Once the engine was fogged, I removed the gasoline tank, which I will store inside the house (basement) so it doesn't rust.  Incidentally, I will also store the motorcycle seat and battery inside the house. The hoses that connected to the gas tank were plugged with a few screws so foreign material doesn't get into the system. 

Next I removed the spark plugs and sprayed fogging oil into the cylinders and a little on the plugs themselves.  I turned over the engine a few times with the electric starter to ensure maximum contact with the entire cylinder.  I also know of being able to place about a teaspoon of new motor oil in the cylinders. 
The next part of winterization was to drain the carburetors of residual gasoline.  Unfortunately the drain screws on each carb was stripped, so I had to remove the entire carb assembly to use vice grips to loosen the drain screws.  I placed the 1/4" tubing on the carb drain nipple and loosened the drain screw, which drained a surprising amount of gas.  
I did this for both carbs.  In order to remove the carb assembly, I did have to loosen the air intake housing box so I could jimmy out the carbs.  This was more difficult than I thought, but just needed some finessing.

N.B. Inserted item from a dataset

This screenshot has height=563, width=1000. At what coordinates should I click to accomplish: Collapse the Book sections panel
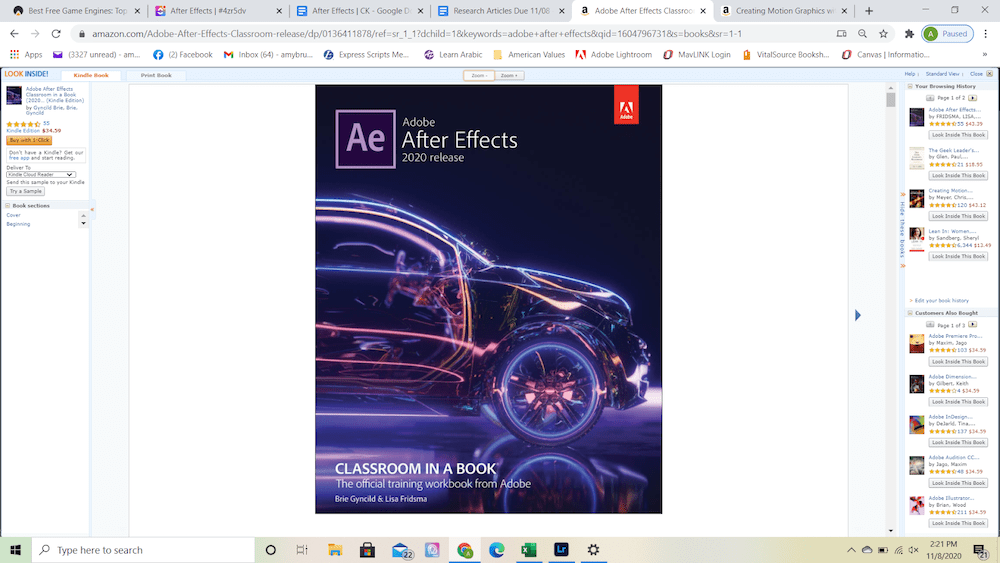pyautogui.click(x=8, y=206)
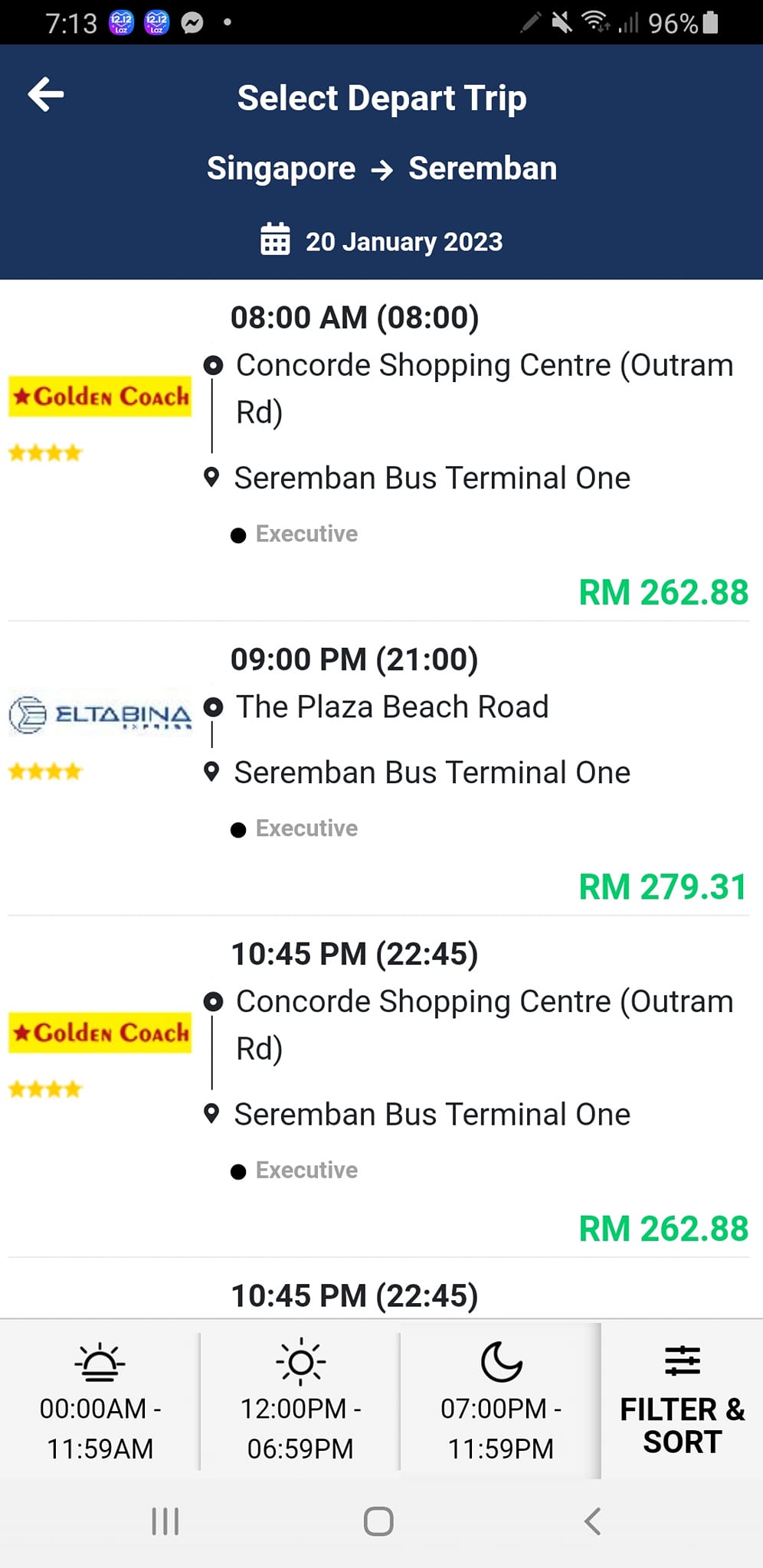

As I was concerned with the extended storage period, I also checked the radiator coolant with a hygrometer (sp?) to ensure it had the proper proportion of antifreeze to water and that it would withstand the freezing temperatures expected -- it was fine.

I also changed the oil in the engine, putting in a new oil filter and 20W50 oil.  I put in about 1.5L in, which according to the manual is the volume with the filter in.  I noticed on the oil indicator window that the depth of oil was well above half and I thought possibly too much.  To ensure I got full saturation of oil in the system, I turned over then engine with the electric starter (but removed the leads to the spark plugs first).  I turned the engine over for at least 30 seconds, and the oil window started to show the oil level half way at the window -- which is where it should be. 

I sprayed some WD40 into the tail pipes and lubricated various parts.  I had cleaned and lubed the chain a few days ago so I didn't do it again.

I placed my cloth motorcycle cover over the machine and tucked it away in the back of the garage in preparation for 2011.  Unfortunately a spark plug lead broke during the winterization process, so I will have to fix that before I ride.